Desde 2005, há mais latinos do que brancos na corporação, assim como no resto de Los Angeles. O número de policiais negros tem se mantido estável (7,2%) em patamar próximo ao percentual do grupo na cidade. Já a proporção de mulheres ainda é baixa (19%), embora crescente.
Nem todos, porém, ficaram satisfeitos com a reforma. No fim de 2014, quando os protestos nacionais pela morte de Michael Brown chegaram às ruas de Los Angeles, manifestantes também criticaram a polícia local.
Uma das organizadoras locais do movimento Black Lives Matter (“As vidas dos negros importam”, o principal slogan dos protestos), Melina Abdullah diz que a reforma não alterou a essência da corporação. “A Polícia de Los Angeles continua sendo uma das que mais matam no país”, afirmou.

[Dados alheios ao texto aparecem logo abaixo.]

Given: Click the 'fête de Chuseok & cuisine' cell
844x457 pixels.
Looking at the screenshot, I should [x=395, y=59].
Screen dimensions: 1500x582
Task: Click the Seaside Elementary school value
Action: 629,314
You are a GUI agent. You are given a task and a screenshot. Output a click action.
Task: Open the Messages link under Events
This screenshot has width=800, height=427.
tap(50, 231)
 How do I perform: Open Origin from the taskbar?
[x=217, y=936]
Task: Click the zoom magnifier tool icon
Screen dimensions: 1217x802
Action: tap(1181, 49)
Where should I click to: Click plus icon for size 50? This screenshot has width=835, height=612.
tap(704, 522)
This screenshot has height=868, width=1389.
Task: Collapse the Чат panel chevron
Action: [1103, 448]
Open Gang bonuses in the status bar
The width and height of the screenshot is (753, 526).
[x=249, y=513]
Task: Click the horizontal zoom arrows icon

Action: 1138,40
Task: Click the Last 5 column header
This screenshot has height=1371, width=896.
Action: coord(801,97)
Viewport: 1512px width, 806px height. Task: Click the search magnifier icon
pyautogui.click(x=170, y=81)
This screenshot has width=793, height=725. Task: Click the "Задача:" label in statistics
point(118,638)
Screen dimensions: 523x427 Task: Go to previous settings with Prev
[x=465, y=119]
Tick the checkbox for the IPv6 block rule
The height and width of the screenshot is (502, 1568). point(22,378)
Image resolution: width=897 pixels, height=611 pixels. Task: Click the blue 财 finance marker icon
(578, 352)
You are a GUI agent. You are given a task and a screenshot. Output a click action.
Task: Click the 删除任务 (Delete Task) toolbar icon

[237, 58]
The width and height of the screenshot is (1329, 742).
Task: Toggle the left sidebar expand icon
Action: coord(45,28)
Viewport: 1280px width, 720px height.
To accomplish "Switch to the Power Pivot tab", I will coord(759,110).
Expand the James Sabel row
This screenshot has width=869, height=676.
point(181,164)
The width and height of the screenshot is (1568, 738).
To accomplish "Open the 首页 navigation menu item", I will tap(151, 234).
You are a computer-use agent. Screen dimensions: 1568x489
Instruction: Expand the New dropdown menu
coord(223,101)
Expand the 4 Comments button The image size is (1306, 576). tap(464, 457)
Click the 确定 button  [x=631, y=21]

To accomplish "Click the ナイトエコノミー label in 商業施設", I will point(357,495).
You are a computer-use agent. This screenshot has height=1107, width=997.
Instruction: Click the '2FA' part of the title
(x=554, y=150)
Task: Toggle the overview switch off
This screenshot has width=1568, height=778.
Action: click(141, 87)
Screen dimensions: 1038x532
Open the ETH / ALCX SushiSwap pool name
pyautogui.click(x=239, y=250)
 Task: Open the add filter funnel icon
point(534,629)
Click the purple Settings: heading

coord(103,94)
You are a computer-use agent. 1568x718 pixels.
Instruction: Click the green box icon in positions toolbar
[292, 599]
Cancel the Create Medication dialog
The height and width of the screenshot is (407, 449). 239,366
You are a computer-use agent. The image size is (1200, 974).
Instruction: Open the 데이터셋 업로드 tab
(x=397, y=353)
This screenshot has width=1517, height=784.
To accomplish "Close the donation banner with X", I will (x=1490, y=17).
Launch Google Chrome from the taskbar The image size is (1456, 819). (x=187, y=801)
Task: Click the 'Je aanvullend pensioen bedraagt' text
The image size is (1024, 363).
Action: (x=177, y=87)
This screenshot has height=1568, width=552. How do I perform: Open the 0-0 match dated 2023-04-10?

Ela diz que muitos policiais que cometem abusos continuam em seus cargos e que, embora tenha deixado de ser majoritariamente branca, a corporação mantém um “desprezo pelas vidas dos negros”.
Procurada pela BBC Brasil, a polícia de Los Angeles não se pronunciou sobre as críticas.
As queixas indicam que, apesar das mudanças, a corporação não está imune a um debate mais amplo sobre racismo e violência policial nos Estados Unidos e não foi capaz de vencer integralmente a batalha pela confiança dos moradores.